When Seijas faced a recall election last year, waged mostly by citizens determined to shake up the status quo, the tactics employed against petition gatherers--including false imprisonment by the Hialeah police--had the effect of casting an even deeper pall over those who might emerge to challenge her in November. Who could bear that kind of treatment, to run for county commissioner at a salary of $6000 per year? (Of course there are perks, each county commissioner in Miami Dade doles out hundreds of thousands of taxpayer dollars in discretionary funds. Seijas sallies forth to distant parts of the globe on "trade missions" coddled by flunkies; India, Poland, Africa.) Check out our archive feature: Seijas.

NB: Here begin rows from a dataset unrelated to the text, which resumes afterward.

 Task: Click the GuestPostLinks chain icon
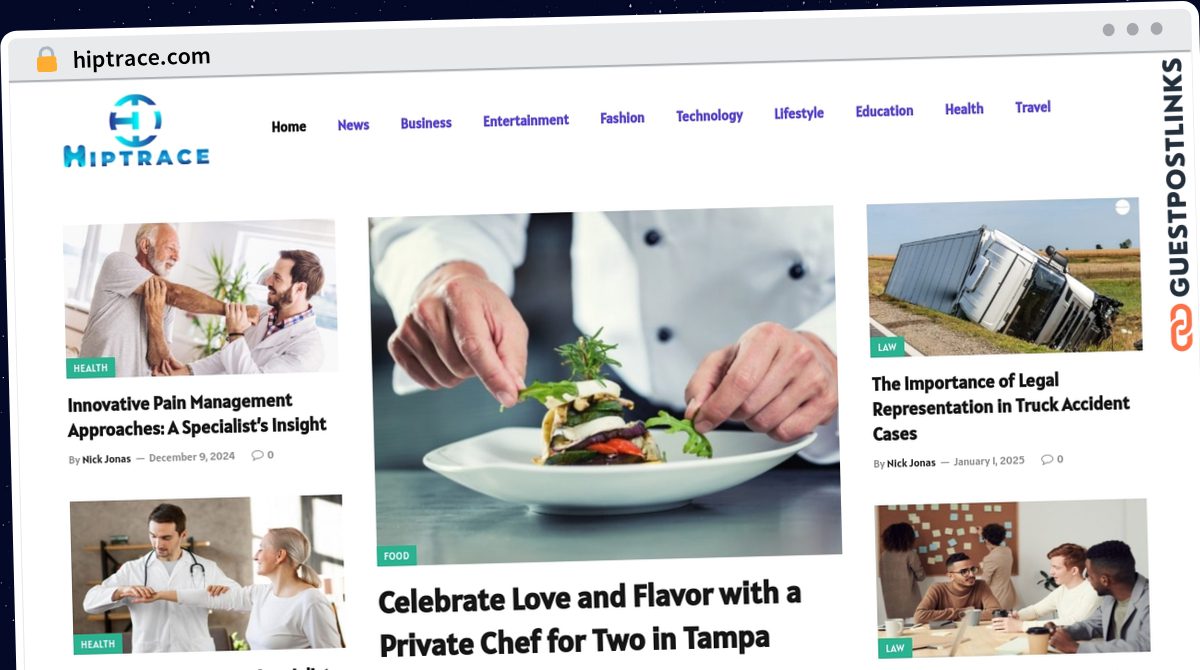point(1182,328)
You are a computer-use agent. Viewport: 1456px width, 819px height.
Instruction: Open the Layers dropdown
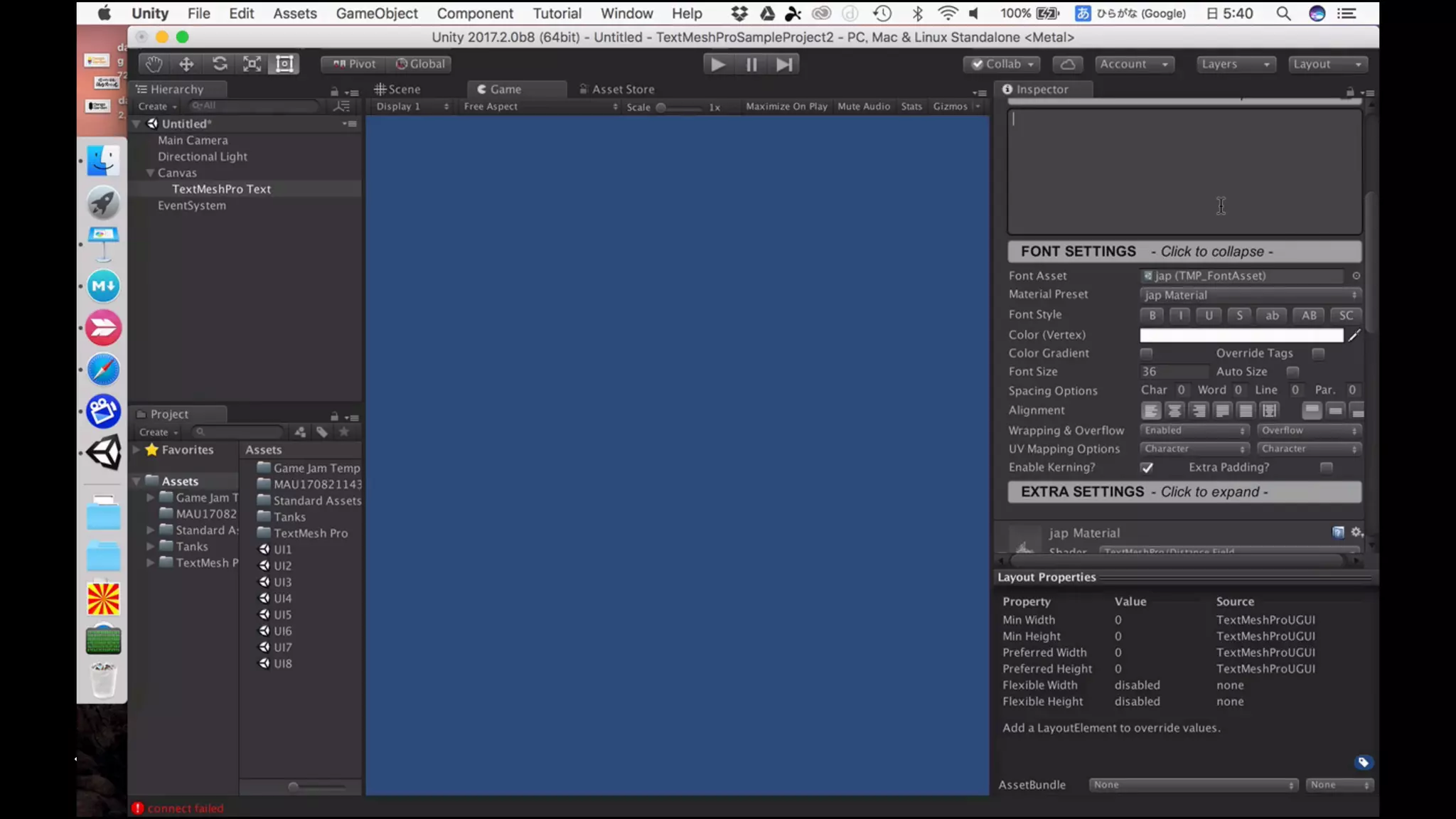coord(1235,64)
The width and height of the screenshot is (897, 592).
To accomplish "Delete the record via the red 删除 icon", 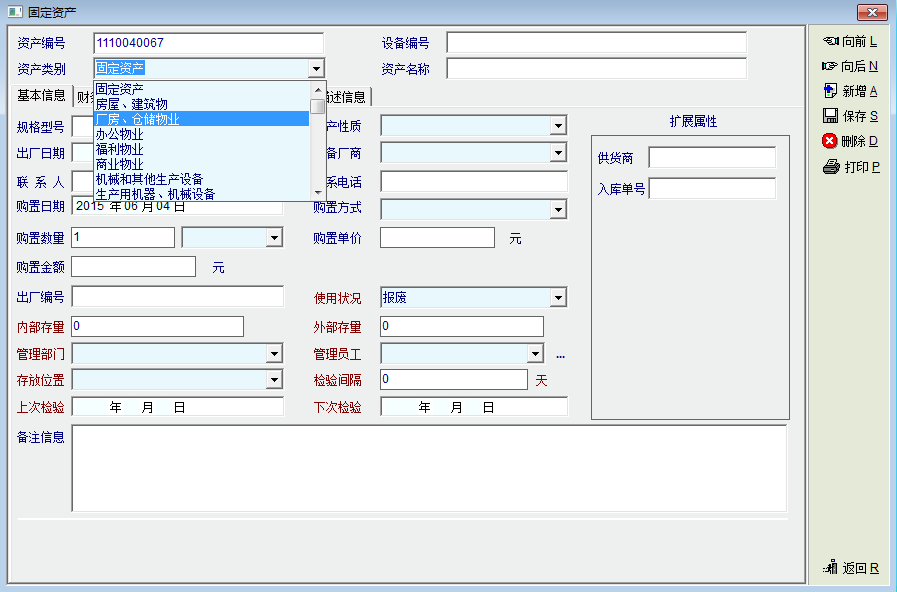I will 830,141.
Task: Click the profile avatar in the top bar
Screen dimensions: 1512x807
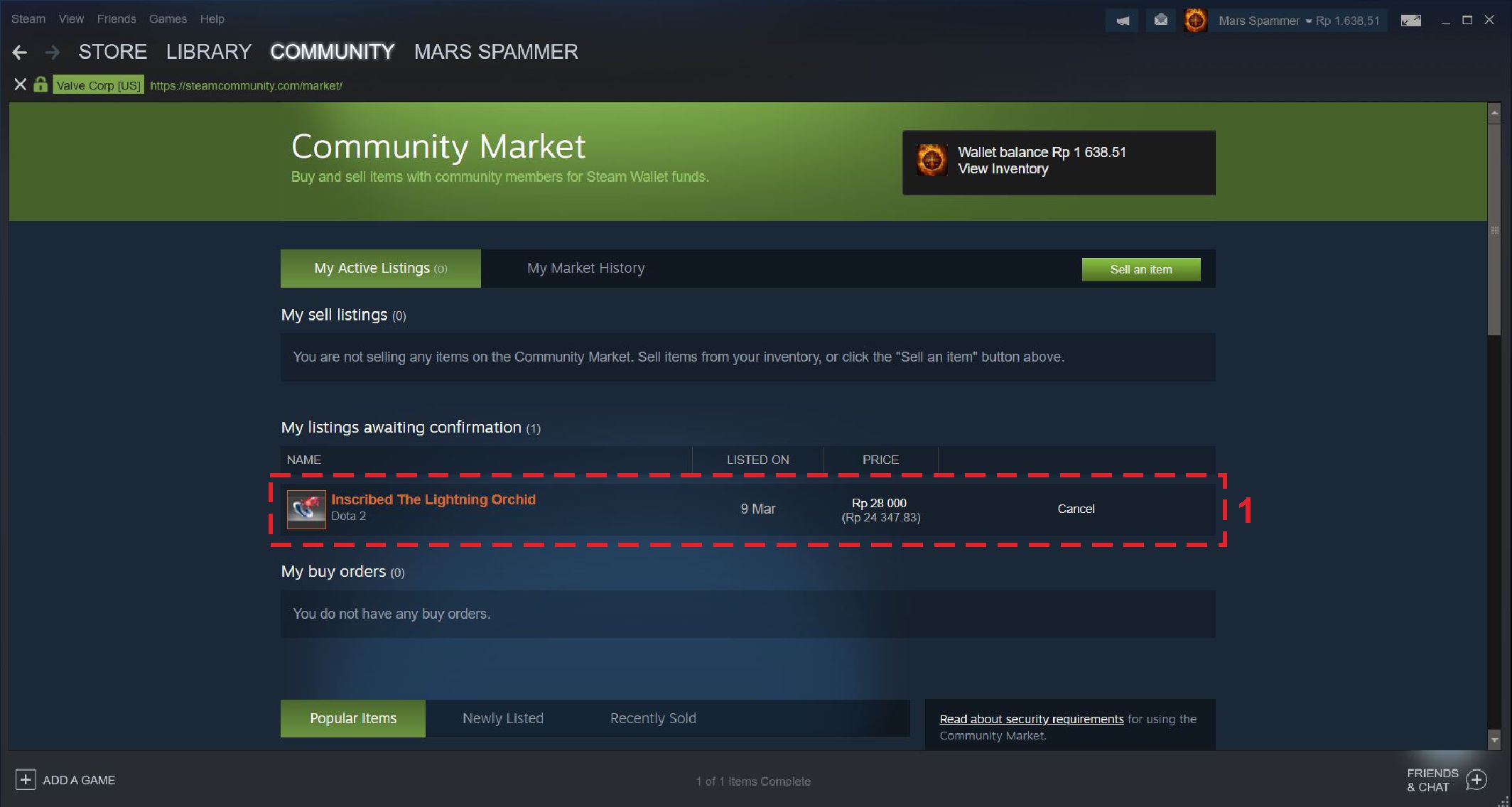Action: [x=1196, y=21]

It is sad, really, that the unions have allowed Seijas to manipulate them, too. Their support of Seijas is against the interest of their own members. The unions are so flattened by economic circumstances that, even during the unsustainable building boom that is now in cinders, they still can't begin to explain how their members, in supporting Seijas, are voting against their own interests.

If there was ever a time for a candidate to make the case how our politics have failed Miami's voters, it is now. Miami Lakes city councilman Michael Pizzi has been an effective voice for Hold The Line, the informal coalition of interests that have fought Seijas and the unreformable majority of the county commission on the Urban Development Boundary issue in Miami-Dade. He has also spoken forcefully against rock mining companies whose blasting shook the foundations of nearby residences and families .He has the visibility and name recognition to take on Seijas and make the case to the broader public for campaign contributions.

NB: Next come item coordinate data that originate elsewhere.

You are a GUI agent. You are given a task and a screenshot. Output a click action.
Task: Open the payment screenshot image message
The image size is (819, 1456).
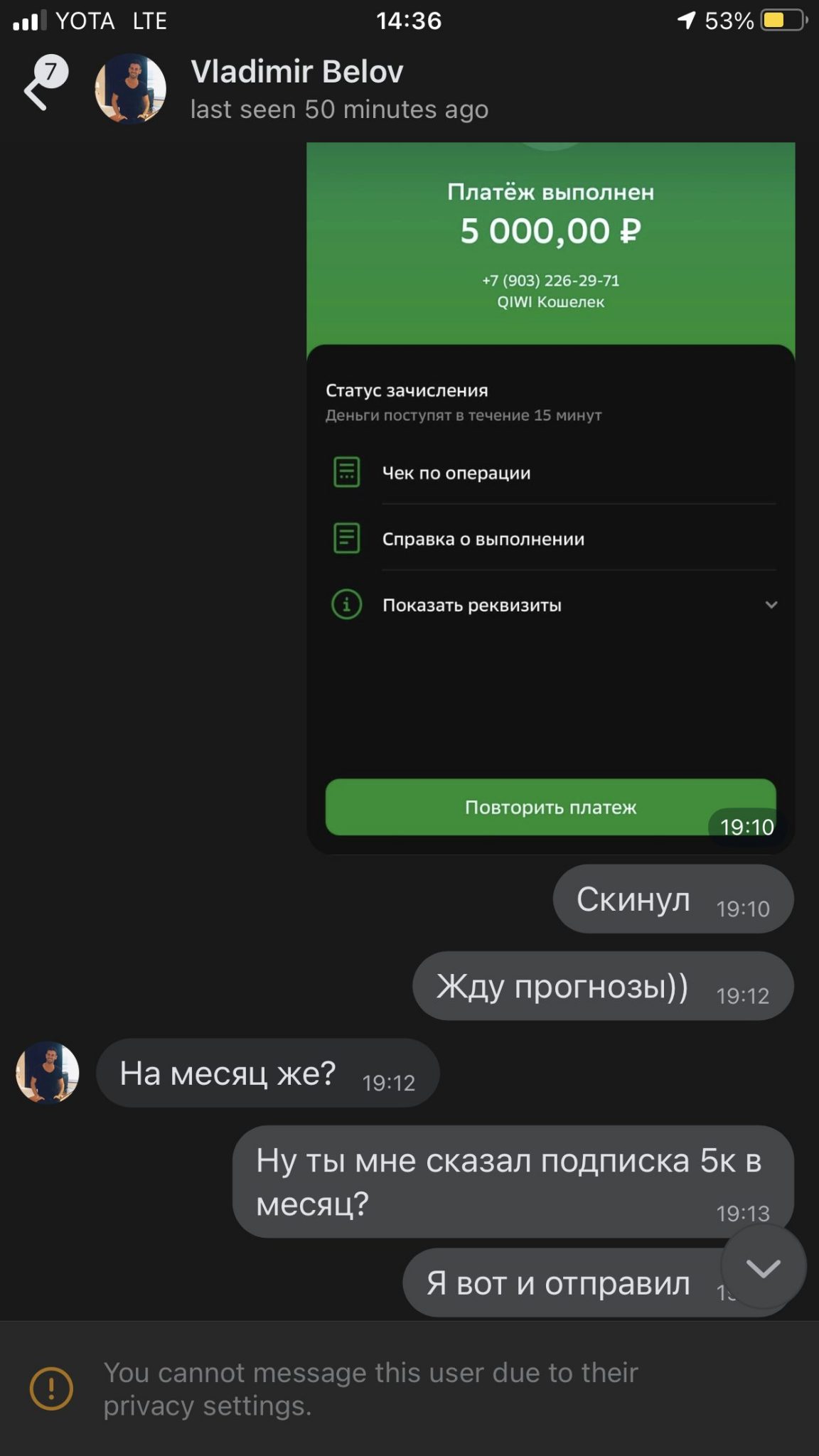(x=550, y=498)
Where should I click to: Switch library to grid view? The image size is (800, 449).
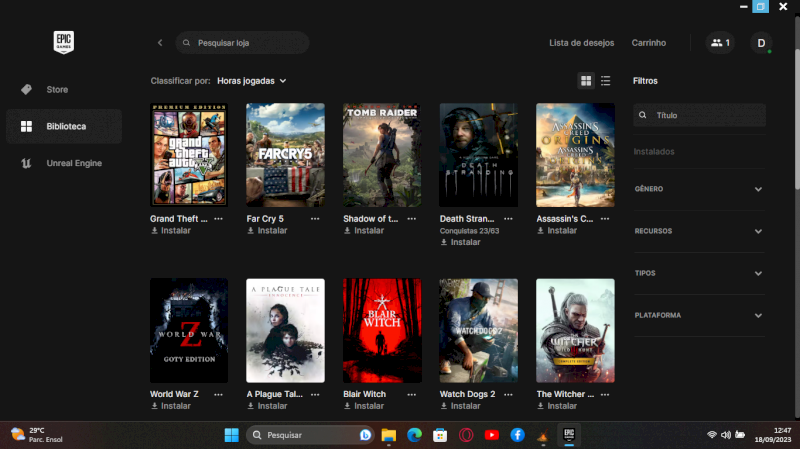(x=586, y=80)
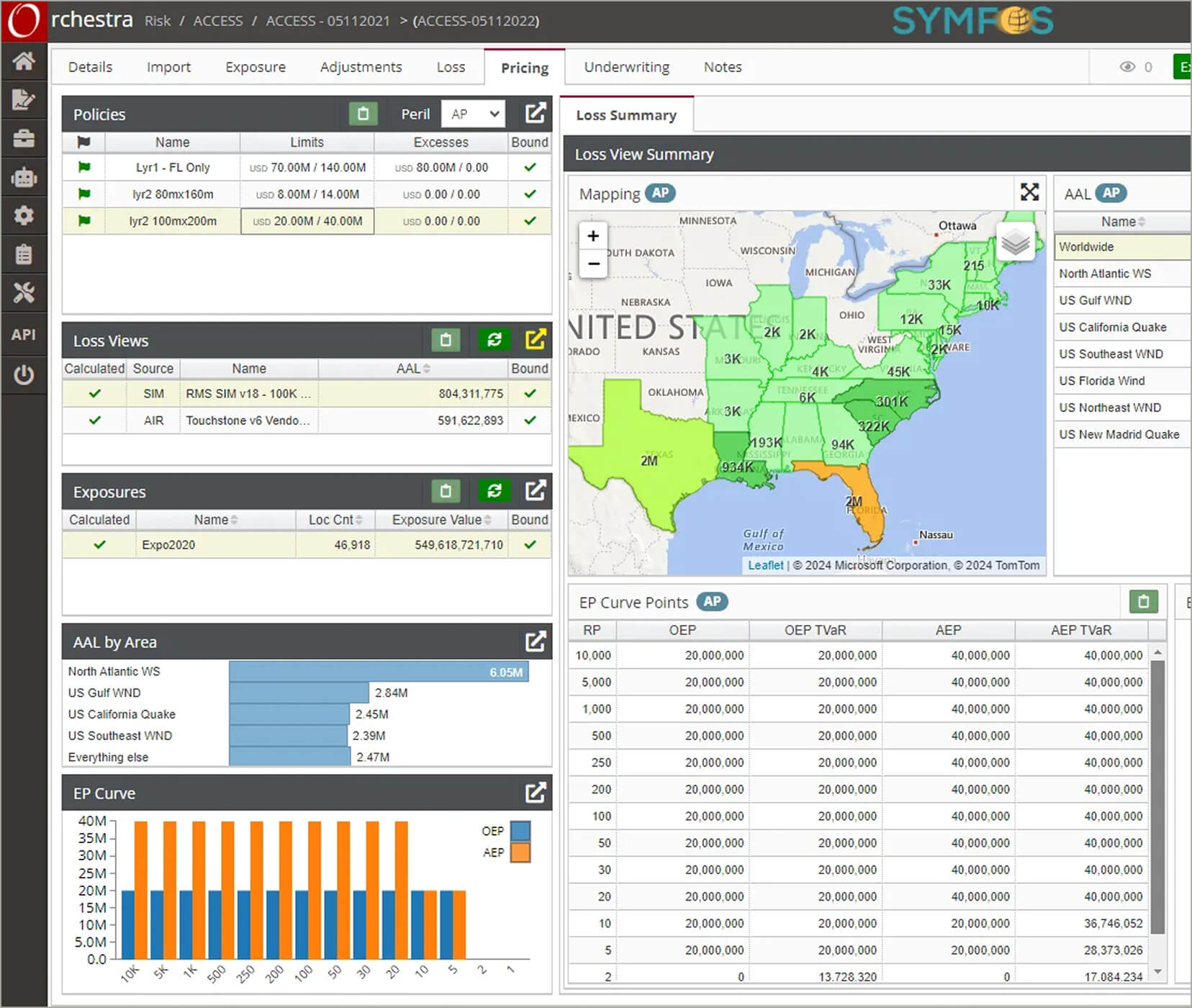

Seijas targeted Pizzi in his own recent election, pushing forward a straw candidate who attracted big campaign contributions from the development lobby in Miami-Dade. Still, Pizzi won. At the very least, the voters of Hialeah need to hear what they are not hearing about Seijas, who appears wholesome as apple pie when she is buying seniors breakfasts and shuttling them to the polls.

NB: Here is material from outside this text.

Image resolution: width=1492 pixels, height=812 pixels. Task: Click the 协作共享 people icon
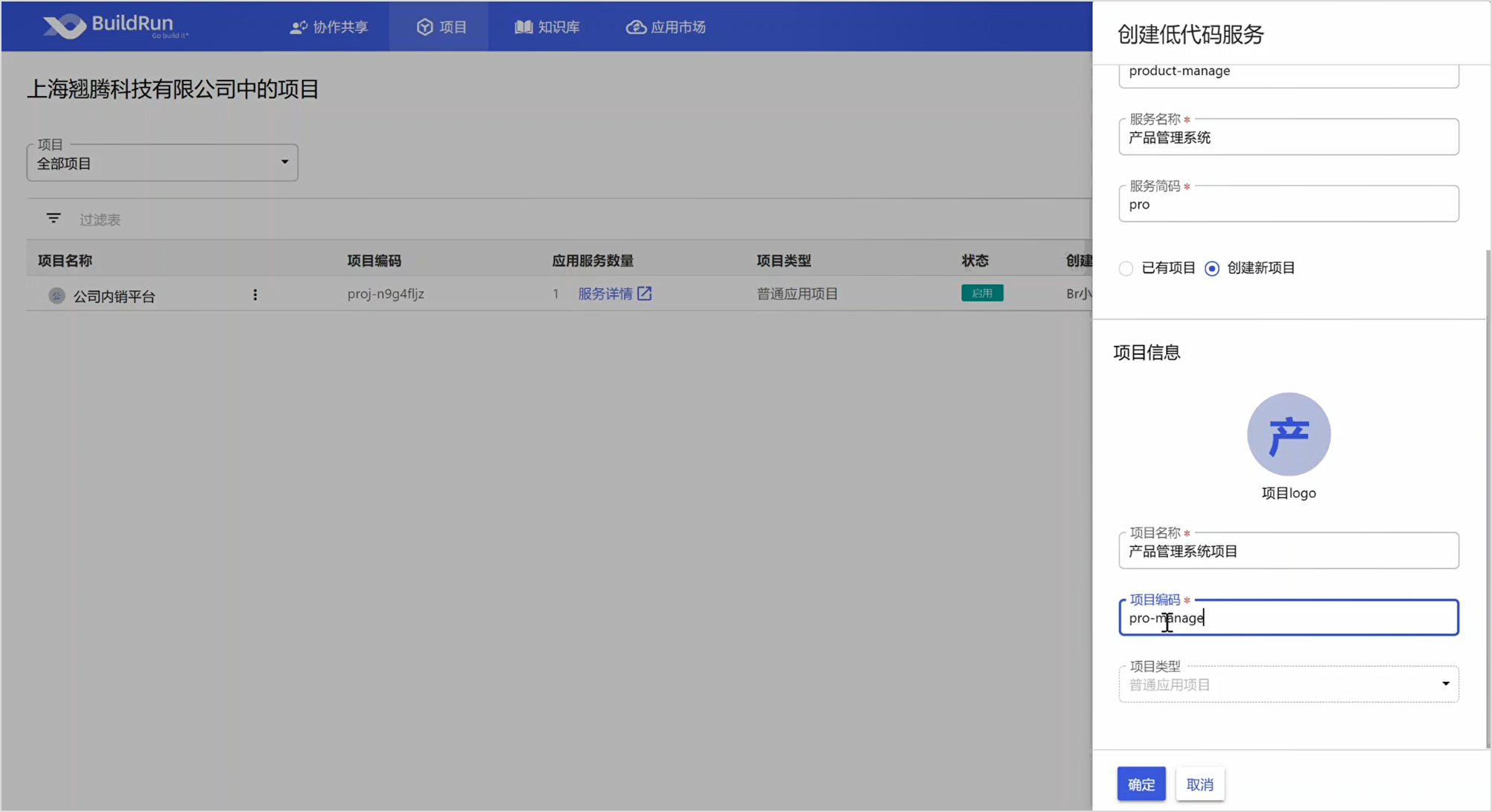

The bigger issue is what she has done, in leading Miami-Dade County to a hostile landscape of suburban sprawl and overdevelopment, postponing the costs of water infrastructure and wrecking the environment in the process, all to please her campaign donor base. Someone needs to come forth and explain the facts: Michael Pizzi could do it.

4 comments:

Anonymous said...

Pizzi is not going to jump into the ring with Natasha. He would have to resign his seat in Miami Lakes, and he has no, I repeat, no shot to win in that district when you look at the demographics. If anyone is going to challenge Natasha, it has to be a forward thinking hispanic candidate. I don't see anyone in the district that fits the bill. She will remain on the Commission until 2012, and then, she will not seek reelection.

Anonymous said...

It's almost too late. The "fall" election is late August

Anonymous said...

Candidate filing deadline is next week.

The sorry state of our County is never in greater focus than when nobody challenges these people.

I can understand when partisan districts do not draw a challenge from the opposite party, but Commission districts are non-partisan.

Geniusofdespair said...

Commission campaigns are too expensive to run and no one will give you money fearing retribution from a sitting commissioner. You can't raise money and it is almost impossible to run a campaign without money.